Background

Q.Clear is a new Bayesian penalized-likelihood iterative positron emission tomography (PET) reconstruction algorithm that can control the background noise textures in images depending on the level of the activity that is installed in some newer PET/CT scanners [1]. The algorithm includes a point spread function based on the relative difference penalty, which is a function of both differences between neighbouring voxels and their sum [2]. Point spread function modelling results in noise suppression, allowing an increase in the number of iterations without background noise, usually noticed in ordered subsets expectation maximization (OSEM) [3], and it is controlled by a penalization factor beta parameter, which is the only input variable under the influence of the user. Compared with the image analysis using OSEM, image analysis using the Q.Clear algorithm resulted in increased maximal standardized uptake values (SUVmax) [2, 4], especially in small lesions such as lung cancer and lymphoma lesions [5]. In the studies reported to date, the increased sensitivity of Q.Clear compared with OSEM has been described both in phantom studies [1] and in certain clinical conditions [6], including malignant lung tumours [7, 8], metastases of non-small cell lung cancer to mediastinal lymph nodes [9] and colon cancer liver metastases [10].

PET/CT with 18F-fluorodeoxyglucose (18F-FDG) has been widely used in patients with both Hodgkin lymphoma (HL) and non-Hodgkin lymphoma (NHL) in several stages of management: for precise staging before treatment initiation [11,12,13] and for early and final assessments of the response to chemotherapy [14]. The treatment response is evaluated by the comparison of the 18F-FDG uptake in the lymph nodes or organs affected by lymphoma with the uptake in normal tissues.

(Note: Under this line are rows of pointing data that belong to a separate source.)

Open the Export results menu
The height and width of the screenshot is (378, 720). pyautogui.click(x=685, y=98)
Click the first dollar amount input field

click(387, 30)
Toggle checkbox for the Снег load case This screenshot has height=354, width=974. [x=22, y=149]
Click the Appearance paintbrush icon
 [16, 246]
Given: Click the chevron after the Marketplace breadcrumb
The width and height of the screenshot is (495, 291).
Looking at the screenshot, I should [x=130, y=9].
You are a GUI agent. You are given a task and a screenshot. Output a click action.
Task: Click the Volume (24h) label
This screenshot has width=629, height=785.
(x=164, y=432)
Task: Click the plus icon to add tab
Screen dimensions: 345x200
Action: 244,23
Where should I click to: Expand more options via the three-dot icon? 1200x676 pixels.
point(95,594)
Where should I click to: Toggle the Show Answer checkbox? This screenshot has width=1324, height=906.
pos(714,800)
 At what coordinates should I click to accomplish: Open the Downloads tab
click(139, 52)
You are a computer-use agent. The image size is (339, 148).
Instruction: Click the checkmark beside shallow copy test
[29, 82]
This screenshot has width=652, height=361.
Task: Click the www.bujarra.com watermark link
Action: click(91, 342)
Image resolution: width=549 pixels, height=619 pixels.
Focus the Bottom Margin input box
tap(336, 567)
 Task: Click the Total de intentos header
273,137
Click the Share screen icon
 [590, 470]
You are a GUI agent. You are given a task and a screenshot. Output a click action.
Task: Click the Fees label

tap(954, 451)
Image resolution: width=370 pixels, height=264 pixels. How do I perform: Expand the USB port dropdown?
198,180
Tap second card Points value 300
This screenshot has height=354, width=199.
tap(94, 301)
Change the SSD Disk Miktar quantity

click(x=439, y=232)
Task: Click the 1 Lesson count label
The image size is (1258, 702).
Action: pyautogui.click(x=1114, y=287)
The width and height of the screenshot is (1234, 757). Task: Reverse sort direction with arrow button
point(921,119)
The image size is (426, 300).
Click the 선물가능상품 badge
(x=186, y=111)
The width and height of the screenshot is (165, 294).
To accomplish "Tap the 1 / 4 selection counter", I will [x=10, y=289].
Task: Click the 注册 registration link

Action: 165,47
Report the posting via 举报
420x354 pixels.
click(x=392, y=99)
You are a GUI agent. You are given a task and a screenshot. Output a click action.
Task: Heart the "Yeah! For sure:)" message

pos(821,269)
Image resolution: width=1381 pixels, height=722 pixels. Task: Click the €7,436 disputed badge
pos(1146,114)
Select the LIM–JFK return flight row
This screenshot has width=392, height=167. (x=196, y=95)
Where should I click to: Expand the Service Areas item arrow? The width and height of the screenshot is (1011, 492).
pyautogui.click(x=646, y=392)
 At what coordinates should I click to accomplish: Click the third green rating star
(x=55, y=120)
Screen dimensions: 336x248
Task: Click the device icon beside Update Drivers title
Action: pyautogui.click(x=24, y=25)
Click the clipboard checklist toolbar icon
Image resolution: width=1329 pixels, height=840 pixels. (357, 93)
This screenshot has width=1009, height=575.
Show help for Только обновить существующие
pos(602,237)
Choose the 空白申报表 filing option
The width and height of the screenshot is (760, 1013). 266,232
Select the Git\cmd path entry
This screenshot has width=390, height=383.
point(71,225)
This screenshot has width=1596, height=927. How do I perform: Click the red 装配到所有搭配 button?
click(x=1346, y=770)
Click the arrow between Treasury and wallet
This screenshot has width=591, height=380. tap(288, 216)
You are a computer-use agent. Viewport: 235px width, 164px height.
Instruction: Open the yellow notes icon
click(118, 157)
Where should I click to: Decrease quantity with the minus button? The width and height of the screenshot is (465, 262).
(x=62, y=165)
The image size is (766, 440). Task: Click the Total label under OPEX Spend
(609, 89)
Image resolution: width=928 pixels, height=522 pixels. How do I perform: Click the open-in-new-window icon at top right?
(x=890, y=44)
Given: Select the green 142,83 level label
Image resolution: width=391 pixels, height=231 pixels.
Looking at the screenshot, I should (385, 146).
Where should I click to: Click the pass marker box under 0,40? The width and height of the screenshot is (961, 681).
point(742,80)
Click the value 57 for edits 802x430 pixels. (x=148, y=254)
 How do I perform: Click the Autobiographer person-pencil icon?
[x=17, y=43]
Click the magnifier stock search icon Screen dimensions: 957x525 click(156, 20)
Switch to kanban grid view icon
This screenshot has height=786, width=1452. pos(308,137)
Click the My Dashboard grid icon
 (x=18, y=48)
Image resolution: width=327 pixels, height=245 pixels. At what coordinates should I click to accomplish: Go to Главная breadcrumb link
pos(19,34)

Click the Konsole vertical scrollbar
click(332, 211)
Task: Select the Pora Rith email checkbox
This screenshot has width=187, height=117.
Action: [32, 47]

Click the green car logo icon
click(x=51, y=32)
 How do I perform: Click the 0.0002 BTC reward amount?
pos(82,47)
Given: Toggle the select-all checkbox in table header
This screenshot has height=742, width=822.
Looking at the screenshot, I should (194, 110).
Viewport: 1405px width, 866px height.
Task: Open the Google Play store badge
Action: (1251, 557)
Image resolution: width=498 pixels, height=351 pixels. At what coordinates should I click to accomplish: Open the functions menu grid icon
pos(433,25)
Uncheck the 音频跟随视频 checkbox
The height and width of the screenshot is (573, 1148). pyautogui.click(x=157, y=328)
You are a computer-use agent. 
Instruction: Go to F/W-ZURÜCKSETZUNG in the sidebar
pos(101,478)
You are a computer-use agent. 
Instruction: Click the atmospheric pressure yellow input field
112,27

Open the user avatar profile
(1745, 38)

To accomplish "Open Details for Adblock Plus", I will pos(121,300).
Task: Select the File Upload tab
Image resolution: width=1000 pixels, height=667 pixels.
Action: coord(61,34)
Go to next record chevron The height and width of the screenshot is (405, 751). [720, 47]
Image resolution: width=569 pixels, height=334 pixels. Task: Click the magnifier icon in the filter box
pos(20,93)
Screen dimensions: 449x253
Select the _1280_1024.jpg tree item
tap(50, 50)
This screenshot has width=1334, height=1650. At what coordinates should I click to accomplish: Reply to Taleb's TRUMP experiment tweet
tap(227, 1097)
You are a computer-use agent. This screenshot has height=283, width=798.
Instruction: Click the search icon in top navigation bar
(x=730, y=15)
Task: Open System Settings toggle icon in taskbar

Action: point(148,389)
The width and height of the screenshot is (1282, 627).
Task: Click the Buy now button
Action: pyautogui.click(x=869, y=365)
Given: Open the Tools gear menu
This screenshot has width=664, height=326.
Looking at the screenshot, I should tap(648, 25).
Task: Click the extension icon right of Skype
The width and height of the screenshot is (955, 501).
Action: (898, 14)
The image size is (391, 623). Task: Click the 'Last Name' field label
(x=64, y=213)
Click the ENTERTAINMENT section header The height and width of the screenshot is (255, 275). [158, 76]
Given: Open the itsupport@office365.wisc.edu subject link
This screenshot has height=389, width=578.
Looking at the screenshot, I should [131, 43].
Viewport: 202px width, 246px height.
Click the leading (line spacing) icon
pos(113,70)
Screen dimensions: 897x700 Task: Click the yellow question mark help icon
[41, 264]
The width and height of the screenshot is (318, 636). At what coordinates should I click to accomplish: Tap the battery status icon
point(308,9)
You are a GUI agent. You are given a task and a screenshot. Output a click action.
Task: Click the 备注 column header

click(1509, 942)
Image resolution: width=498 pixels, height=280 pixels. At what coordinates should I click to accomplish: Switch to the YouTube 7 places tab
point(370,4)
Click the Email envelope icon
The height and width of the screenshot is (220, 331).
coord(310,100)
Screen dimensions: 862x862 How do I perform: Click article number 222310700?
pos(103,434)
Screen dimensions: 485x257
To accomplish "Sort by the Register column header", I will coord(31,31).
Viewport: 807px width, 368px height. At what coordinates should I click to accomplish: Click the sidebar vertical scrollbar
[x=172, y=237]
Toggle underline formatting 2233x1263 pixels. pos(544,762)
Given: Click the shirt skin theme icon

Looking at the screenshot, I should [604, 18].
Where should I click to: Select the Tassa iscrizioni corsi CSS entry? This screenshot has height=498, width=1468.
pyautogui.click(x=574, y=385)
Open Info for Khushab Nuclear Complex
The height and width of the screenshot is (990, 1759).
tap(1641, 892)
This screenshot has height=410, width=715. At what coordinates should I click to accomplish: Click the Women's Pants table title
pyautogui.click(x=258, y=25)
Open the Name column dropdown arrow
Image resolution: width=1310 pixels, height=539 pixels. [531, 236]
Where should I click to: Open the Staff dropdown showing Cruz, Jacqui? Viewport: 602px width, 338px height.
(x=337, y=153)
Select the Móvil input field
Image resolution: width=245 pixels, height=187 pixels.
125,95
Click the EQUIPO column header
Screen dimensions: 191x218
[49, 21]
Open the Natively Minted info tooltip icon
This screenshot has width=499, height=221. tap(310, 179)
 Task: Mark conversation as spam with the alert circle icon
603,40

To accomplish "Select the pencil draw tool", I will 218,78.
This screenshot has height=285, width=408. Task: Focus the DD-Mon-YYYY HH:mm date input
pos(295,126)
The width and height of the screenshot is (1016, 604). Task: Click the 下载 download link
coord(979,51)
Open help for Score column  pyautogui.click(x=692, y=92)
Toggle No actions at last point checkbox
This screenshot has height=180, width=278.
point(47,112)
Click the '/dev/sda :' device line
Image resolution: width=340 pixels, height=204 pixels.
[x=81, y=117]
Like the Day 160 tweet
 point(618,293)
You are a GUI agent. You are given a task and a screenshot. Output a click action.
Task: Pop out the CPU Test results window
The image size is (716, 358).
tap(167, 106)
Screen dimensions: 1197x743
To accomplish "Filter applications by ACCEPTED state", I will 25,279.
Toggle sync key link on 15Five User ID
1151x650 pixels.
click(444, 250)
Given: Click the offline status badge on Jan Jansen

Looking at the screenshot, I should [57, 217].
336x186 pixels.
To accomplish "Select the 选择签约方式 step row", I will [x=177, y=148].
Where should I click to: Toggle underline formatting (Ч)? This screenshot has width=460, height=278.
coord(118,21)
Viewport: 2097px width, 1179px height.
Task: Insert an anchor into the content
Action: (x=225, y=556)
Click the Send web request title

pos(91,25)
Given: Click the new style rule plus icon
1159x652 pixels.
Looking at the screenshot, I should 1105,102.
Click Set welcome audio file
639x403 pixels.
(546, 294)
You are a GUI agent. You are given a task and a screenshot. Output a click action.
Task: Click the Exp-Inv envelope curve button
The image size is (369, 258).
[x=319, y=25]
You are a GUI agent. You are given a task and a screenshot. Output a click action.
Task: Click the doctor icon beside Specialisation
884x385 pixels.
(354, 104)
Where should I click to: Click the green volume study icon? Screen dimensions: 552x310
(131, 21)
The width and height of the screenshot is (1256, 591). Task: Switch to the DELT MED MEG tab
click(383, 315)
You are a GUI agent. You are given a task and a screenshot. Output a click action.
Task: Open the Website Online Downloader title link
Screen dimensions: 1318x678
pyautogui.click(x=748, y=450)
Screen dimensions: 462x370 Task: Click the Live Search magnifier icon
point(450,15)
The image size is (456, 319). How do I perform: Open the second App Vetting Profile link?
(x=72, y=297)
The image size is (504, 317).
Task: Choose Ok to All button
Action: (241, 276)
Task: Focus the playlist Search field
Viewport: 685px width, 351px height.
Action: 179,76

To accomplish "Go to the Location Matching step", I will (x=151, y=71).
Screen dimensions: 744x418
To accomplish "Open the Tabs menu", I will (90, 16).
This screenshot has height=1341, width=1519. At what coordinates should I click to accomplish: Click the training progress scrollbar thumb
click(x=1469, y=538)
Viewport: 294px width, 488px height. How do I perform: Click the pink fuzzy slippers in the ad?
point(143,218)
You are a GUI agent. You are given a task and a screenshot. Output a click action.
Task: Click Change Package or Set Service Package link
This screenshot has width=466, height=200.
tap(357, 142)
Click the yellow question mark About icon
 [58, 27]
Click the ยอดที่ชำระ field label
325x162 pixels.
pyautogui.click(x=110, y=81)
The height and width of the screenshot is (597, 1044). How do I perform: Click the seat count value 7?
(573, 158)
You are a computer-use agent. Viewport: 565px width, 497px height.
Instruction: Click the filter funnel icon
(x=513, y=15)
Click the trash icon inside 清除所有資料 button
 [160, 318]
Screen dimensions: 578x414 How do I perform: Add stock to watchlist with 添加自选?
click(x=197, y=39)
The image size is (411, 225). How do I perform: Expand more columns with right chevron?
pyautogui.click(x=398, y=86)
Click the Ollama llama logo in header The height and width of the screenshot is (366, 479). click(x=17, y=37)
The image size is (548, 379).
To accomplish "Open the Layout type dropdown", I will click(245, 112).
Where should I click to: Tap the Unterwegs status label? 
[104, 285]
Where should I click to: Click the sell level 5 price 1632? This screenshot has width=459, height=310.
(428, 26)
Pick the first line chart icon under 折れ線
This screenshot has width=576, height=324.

As it has been recommended by expert panels, the systematic, semi-quantitative assessment of the treatment response involves measurement of 18F-FDG uptake expressed by SUVmax in the areas involved and in the reference regions of the liver and mediastinal blood pool (MBPS). The relationship of the measured SUVmax values is scored with the 5-point Deauville scale (DS), named after the place of its approval for clinical practice by the First International Workshop on Interim-PET-Scan in Lymphoma [15]. Scores of the Deauville scale vary between 1 and 5; scores of 1–3 are interpreted as negative, and scores of 4–5 are considered positive.

As the clinical trials that resulted in the introduction of the DS to the international guidelines were based on SUVmax measurements made with the use of the OSEM reconstruction algorithm, we found it necessary to evaluate the possible impact of the novel Q.Clear algorithm on the interpretation of PET/CT images and to determine whether both algorithms might be used alternatively in lymphoma patients. Therefore, the aim of this retrospective study was to analyse the impact of the use of the Q.Clear algorithm for the interpretation of PET/CT images in patients with lymphoma at different stages of the management:

  1. 1)

    During staging before treatment initiation

  2. 2)

    For the early assessment of treatment response

  3. 3)

    For the final assessment of treatment response

  4. 4)

    For the detection of relapse

Materials

A total of 280 PET/CT scans performed between March 2015 and December 2018 in our institution in 171 consecutive patients with lymphoma were retrospectively analysed. The consecutive scans were assigned to one of the 4 subgroups (each including 70 scans), according to their clinical purpose: PET/CT performed for staging of the disease (sPET), for early treatment response-interim PET/CT (iPET), after the end of treatment (ePET) and when a lymphoma relapse was clinically suspected (rPET). The patients from each subgroup are characterized in Table 1.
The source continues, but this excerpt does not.